Salted cod, known as ‘baccala’ in Italian, is a fish that has enjoyed extreme popularity in much of the Mediterranean. You would think this fish that became such a staple food was available locally to those regions but actually cod has never been seen to swim those waters. This wonderful addition to Italian cuisine comes via a long history of travel, trade, and necessity.
Dried cod had been used by Viking sailors since the early Middle Ages. Their process of air-drying freshly caught cod in the cold and salty northern sea winds provided them with an easily transportable and highly nutritious food for long oceanic voyages.
It is said that in 1431, a Venetian merchant sailor named Captain Pietro Querini and a handful of survivors from his shipwrecked crew were rescued by Norwegian fishermen along the uninhabited rocky southern tip of Norway’s Lofoten islands. The fishermen welcomed the Italian sailors into their homes, fed them their traditional cod dishes and taught them the art of preserving this abundant fish. Querini returned to his homeland of Venice relaying his experiences and thoughts about this amazing commodity, ‘pesce stocco’ or ‘stoccofisso’ – stock fish.
However, we owe the conversion from stock fish to salted cod to the Basque (Spanish) sailors long before this. During their early contact with Viking sailors, they too realized the nutritional and commercial value of cod. Although this dried fish was already a popular trading commodity in Northern Europe, it didn’t become big business until large navies started in on the pursuit.The discovery of the Grand Banks off the coast of Newfoundland that were teeming with cod combined with the depleting Mediterranean fish stocks made way for large scale fishing and trading. Cod became the most caught fish in the North Atlantic Ocean and the Mediterranean countries became the largest consumers of salted cod.
Although the method of preserving with salt was not new to Italy, the mild white versatile flaky meat of cod was highly welcomed and an immediate love affair began with this fish. Since the Mediterranean was abundant in tradable goods such as fruit, wine, nuts, oils, and sugar they were positioned as a great trade partner. The port of Trapani in Sicily was essential in supplying the fleets of fishermen with salt they required to preserve their fish so it became an ideal trading point and a regularly found food in Italy.

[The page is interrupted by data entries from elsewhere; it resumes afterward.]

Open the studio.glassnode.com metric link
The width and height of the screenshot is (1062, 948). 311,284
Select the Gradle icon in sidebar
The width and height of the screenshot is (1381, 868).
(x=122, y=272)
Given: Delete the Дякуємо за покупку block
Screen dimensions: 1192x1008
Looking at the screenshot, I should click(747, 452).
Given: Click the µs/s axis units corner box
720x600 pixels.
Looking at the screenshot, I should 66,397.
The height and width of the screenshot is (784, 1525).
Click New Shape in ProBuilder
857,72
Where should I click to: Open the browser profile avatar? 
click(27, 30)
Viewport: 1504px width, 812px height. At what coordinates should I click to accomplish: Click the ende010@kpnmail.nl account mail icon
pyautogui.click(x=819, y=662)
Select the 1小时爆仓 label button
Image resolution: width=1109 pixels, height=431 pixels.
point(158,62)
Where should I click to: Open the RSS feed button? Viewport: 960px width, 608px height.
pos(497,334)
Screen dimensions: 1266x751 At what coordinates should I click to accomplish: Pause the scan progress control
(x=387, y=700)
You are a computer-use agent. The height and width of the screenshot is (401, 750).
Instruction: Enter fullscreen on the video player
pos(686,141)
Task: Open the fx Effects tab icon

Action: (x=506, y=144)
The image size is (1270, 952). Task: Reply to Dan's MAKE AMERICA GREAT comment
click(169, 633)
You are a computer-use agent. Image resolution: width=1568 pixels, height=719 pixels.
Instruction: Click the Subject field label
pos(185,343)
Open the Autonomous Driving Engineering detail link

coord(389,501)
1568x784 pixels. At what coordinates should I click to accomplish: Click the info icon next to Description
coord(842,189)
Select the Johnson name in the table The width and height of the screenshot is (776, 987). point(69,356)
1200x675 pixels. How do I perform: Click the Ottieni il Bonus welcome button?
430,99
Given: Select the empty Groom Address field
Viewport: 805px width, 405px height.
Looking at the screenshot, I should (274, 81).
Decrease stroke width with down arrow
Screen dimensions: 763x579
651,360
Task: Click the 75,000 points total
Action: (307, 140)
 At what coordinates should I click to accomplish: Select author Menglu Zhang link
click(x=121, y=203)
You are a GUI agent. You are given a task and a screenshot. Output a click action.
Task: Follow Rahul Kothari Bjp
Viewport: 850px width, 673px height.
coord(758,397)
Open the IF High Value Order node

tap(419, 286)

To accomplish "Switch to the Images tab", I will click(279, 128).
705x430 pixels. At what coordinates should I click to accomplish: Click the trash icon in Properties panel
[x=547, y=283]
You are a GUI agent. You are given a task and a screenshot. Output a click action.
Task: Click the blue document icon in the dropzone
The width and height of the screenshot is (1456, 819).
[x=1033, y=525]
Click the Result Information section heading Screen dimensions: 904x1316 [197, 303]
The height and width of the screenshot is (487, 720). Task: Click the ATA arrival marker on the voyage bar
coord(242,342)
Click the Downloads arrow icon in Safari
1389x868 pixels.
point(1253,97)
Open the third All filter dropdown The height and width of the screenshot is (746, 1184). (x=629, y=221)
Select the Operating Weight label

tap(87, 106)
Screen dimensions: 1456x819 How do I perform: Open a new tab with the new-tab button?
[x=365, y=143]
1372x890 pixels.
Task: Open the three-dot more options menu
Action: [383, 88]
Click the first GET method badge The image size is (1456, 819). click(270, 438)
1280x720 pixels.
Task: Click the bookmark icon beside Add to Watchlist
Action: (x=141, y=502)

As this fish continued gaining popularity, fleet after fleet headed to the northern waters without regard for the diminishing cod population. Over the centuries this caused some of the most popular cod varieties to enter a vulnerable state of existence and brought fishing villages to their knees. Fortunately, in more recent times, laws and legislation have been put into place to ensure the survival of this versatile fish. At this time of year especially, it is quite common to see salted cod at grocery stores and specialty fish stores to accommodate the various cultures that include salted cod dishes as part of their Christmas celebrations. This recipe is a typical southern Italian baccala recipe that is simple to make and will usually make its way onto the Christmas Eve dinner menu.
Salted cod can be purchased either boneless or with the bone in. Look for clean, white flesh that has a strong fish odour. The smell diminishes as it soaks and the longer the soaking period the more mild the flavour. It is completely safe to pinch off a little piece to taste for saltiness during the soaking period if you so desire. For ease of use and safety we suggest using the boneless salted cod. Using any salted cod in a recipe does require some advance preparation. First you need to rinse it with cold water for 10 minutes. Next, place it either as a whole filet or in large chunks into a large bowl and cover with fresh cold water. Depending on how intense a flavour and how salty you want it you will soak it for 12-48 hours. Change the water at least once a day but preferably 2-3 times.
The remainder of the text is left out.